* _Page extract_

▼

It's not my job to try and convince someone to see it the way I do. It's my job to witness to what God's done in my life. And that's all I'm called to do. The rest is in God's hands. So I don't really get too worried about labeling people. But what did I say? What I say?
[00:24:05] Speaker B: The brave honesty.
[00:24:07] Speaker C: Oh, the brave honesty. I get that as humans we want some level of certainty. And I would argue God gives some of that sense of certainty to us. But I do think a lot of the hypocrisy in churches, sometimes a lot of the people who are leaving deconstructing because they say it doesn't line up. I think it's because too often church is not an environment where you can be honest and you can say, hey, what about this?
And if you do, suddenly you're on the outs or you're looked at differently. And so for people who said, you know what? Because I know for some people who deconstructed, it meant they lost a whole social group. They had to reinvent their whole social life for a job or that job or whatever. And so I think if the church had more of that honesty, it would be a healthier place.
[00:24:57] Speaker B: Yeah.
[00:24:58] Speaker A: We did an episode with Sean Beatty where we talked to a pastor in town about hypocrisy, and we really dug into what that is. Exactly. And I think one of the conclusions we came to was that it's a misunderstanding of what it is to be a human, which is humans by nature are flawed and they're gonna make mistakes. And the perception that people in any kind of position, even in church positions, are going to live a life of, like, complete and perfect integrity is just about impossible. But I guess what my question would be for you is what does a church look like that could facilitate brave honesty? Because.
And I'm not a pastor. Dustin is. I'd be curious his perspective, too, which is if a lot of people are having brave honesty, that can cause a lot of friction and instability in an environment where you're trying to shepherd people together.
And so how does a sinner hold where you have a lot of people that are sharing potentially conflictual ideas about faith and you're trying to propagate that faith in that same environment. So I guess I don't know what that looks like. So I'd be curious both of your perspectives on what that would look like.
[00:26:10] Speaker C: No, that's a good question. And this is the other side of the brave honesty. We also live in a Western culture.
[00:26:17] Speaker B: Yeah.
[00:26:18] Speaker C: Which prioritizes the individual above everything else you mentioned. Or Africa earlier. Some Africans, they're identified by their tribe, their family, and then them.

▲

* _Job a_
In the podcast transcript, who was the episode on hypocrisy done with?
These entries are unrelated to the podcast transcript.

Dataset entries
▼

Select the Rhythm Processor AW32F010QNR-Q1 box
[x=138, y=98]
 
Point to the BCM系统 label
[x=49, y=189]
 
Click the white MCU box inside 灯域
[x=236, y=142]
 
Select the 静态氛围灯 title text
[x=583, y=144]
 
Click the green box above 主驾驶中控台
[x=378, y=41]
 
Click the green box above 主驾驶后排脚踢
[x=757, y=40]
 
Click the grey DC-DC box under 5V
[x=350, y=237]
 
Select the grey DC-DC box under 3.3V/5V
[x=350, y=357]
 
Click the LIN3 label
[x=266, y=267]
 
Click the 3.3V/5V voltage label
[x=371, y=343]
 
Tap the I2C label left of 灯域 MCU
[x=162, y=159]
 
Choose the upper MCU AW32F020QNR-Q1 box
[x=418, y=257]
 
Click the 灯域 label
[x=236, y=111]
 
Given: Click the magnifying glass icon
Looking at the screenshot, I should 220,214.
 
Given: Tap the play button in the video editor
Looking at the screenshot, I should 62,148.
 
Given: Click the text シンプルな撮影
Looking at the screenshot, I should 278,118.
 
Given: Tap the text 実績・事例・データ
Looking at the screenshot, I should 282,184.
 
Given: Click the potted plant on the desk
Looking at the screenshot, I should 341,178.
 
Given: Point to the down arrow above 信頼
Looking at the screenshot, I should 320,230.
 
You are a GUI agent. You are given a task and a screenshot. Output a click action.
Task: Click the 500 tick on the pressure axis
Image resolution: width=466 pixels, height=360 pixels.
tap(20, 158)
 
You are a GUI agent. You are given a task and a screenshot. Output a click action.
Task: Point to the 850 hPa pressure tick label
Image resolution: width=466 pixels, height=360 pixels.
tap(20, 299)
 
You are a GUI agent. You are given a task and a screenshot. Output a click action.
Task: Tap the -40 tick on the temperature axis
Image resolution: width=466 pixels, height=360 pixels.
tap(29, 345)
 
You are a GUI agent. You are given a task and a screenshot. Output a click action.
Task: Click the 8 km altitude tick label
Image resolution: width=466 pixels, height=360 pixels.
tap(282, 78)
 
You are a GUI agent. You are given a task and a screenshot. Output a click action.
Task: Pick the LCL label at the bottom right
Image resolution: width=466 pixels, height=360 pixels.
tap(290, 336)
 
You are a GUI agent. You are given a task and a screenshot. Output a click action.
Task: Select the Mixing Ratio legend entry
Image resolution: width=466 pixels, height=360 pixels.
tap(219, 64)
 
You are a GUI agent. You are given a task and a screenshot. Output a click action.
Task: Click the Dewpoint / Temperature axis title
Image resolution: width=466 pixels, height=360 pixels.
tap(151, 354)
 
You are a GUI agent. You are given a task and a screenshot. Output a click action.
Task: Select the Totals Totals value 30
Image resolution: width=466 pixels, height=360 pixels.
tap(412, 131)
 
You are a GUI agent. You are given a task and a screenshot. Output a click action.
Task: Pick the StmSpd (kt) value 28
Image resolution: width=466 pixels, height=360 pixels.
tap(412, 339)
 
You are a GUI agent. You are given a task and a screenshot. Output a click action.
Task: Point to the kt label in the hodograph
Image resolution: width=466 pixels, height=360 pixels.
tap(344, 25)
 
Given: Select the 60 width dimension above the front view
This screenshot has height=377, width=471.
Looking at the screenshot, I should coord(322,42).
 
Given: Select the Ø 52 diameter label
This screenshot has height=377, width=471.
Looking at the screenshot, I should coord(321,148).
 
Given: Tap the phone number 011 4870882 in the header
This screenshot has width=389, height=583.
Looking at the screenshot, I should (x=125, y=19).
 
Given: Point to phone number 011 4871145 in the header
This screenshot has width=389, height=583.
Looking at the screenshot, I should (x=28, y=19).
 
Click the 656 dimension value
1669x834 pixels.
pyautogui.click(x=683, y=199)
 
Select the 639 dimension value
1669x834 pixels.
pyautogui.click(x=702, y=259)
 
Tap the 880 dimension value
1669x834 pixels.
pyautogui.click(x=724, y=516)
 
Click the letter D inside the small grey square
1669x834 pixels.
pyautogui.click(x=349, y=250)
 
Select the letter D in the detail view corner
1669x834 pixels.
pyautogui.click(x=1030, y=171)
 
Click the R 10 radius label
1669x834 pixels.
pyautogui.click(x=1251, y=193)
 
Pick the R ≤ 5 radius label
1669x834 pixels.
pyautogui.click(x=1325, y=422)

▲

* _Job b_
How many lines of the dataset entries contain the string "tick"? Case counts; reply with the number only.

* _Written solution a_
Sean Beatty

* _Written solution b_
4